:: SOURCE EXCERPT ::
Re: [DISCUSS] FLIP-231: Introduce SupportStatisticReport to support reporting statistics from source connectors

Posted by Jark Wu <im...@gmail.com>.
Hi Godfrey,

It seems that the "SupportStatisticReport" interface name and
 "table.optimizer.source.connect-statistics-enabled" option name is not
updated in the FLIP.

Besides, in the terms of the option name, the meaning of
"source.statistics-type"
is not very straightforward and clean to me. Maybe
"source.report-statistics" = "none/all/file-size"
would be better.

We can also change "table.optimizer.source.connect-statistics-enabled" to
"table.optimizer.source.report-statistics-enabled" for alignment and
 it's clear that one for fine-grained and one for coarse-grained.


Best,
Jark

On Fri, 27 May 2022 at 22:58, godfrey he <go...@gmail.com> wrote:

> Hi, everyone.
>
> Thanks for all the inputs.
> If there is no more feedback, I think we can start the vote next monday.
>
> Best,
> Godfrey
>
> Martijn Visser <ma...@apache.org> 于2022年5月25日周三 19:46写道:
> >
> > Hi Godfrey,
> >
> > Thanks for creating the FLIP. I have no comments.
> >
> > Best regards,
> >
> > Martijn
> >
> >
> > On Tue, 17 May 2022 at 04:52, Jingsong Li <ji...@gmail.com>
> wrote:
> >
> > > Hi Godfrey,
> > >
> > > Thanks for your reply.
> > >
> > > Sounds good to me.
> > >
> > > > I think we should also introduce a config option
> > >
> > > We can add this option to the FLIP. I prefer a option for
> > > FileSystemConnector, maybe a enum.
> > >
> > > Best,
> > > Jingsong
> > >
> > > On Tue, May 17, 2022 at 10:31 AM godfrey he <go...@gmail.com>
> wrote:
> > >
> > > > Hi Jingsong,
> > > >
> > > > Thanks for the feedback.
> > > >
> > > >
> > > > >One concern I have is that we read the footer for each file, and
> this
> > > may
> > > > >be a bit costly in some cases. Is it possible for us to have some
> > > > > hierarchical way
> > > > yes, if there are thousands of orc/parquet files, it may take a long
> > > time.
> > > > So we can introduce a config option to let the user choose the
> > > > granularity of the statistics.
> > > > But the SIZE will not be introduced, because the planner does not use
> > > > the file size statistics now.
> > > > We can introduce once file size statistics is introduce in the
> future.
> > > > I think we should also introduce a config option to enable/disable
> > > > SupportStatisticReport,
> > > > because it's a heavy operation for some connectors in some cases.

:: WHAT IS NEEDED ::
Please reproduce the stretch of the FLIP-231 thread above from "Posted by Jark" through "in the FLIP.".

:: SUPPLIED MATERIAL ::
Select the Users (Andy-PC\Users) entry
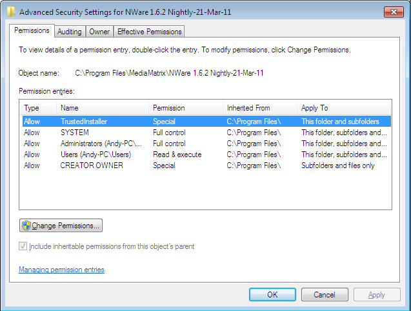Screen dimensions: 411x311 click(206, 155)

:: ANSWER IN FULL ::
Posted by Jark Wu <im...@gmail.com>.
Hi Godfrey,

It seems that the "SupportStatisticReport" interface name and
 "table.optimizer.source.connect-statistics-enabled" option name is not
updated in the FLIP.